[To be done] Write out, word for word, the stretch from the line containing "Where should I" through the line containing "coord(264,344)", and leave the pictures out of your answer.

[Dataset content]
* start *
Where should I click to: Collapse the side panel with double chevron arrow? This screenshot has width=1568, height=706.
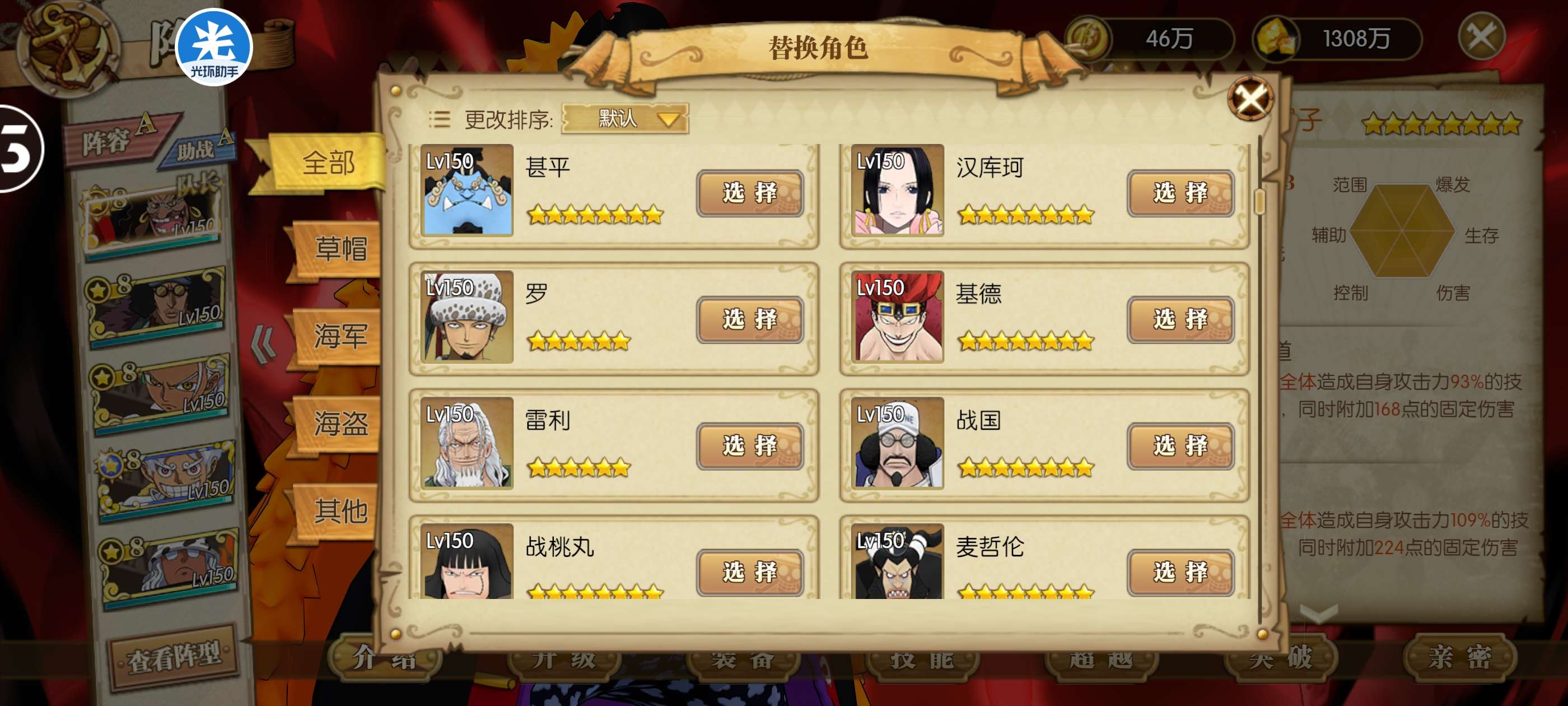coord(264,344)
* end *
* start *
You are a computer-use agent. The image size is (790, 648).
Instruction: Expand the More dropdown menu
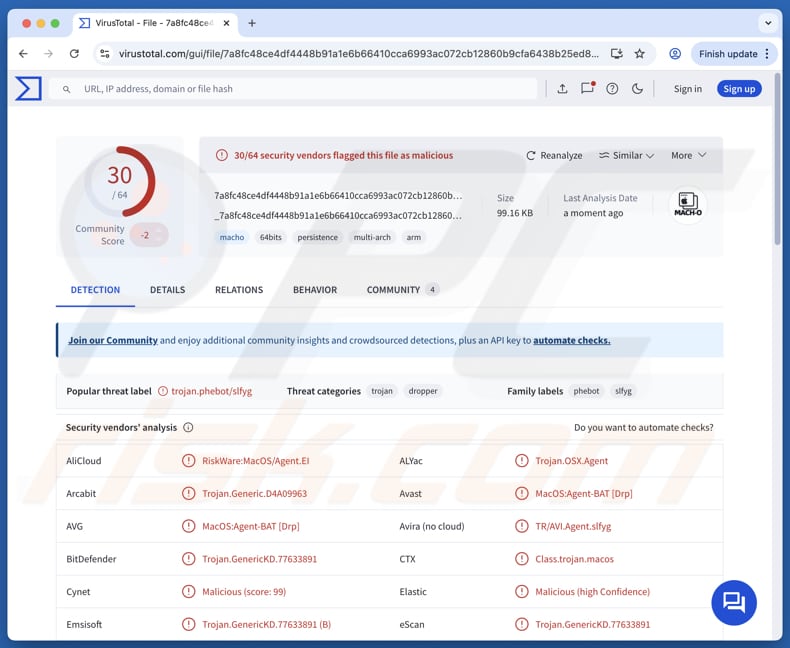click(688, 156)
* end *
[Solved exercise]
Where should I click to: Collapse the side panel with double chevron arrow? This screenshot has width=1568, height=706.
coord(264,344)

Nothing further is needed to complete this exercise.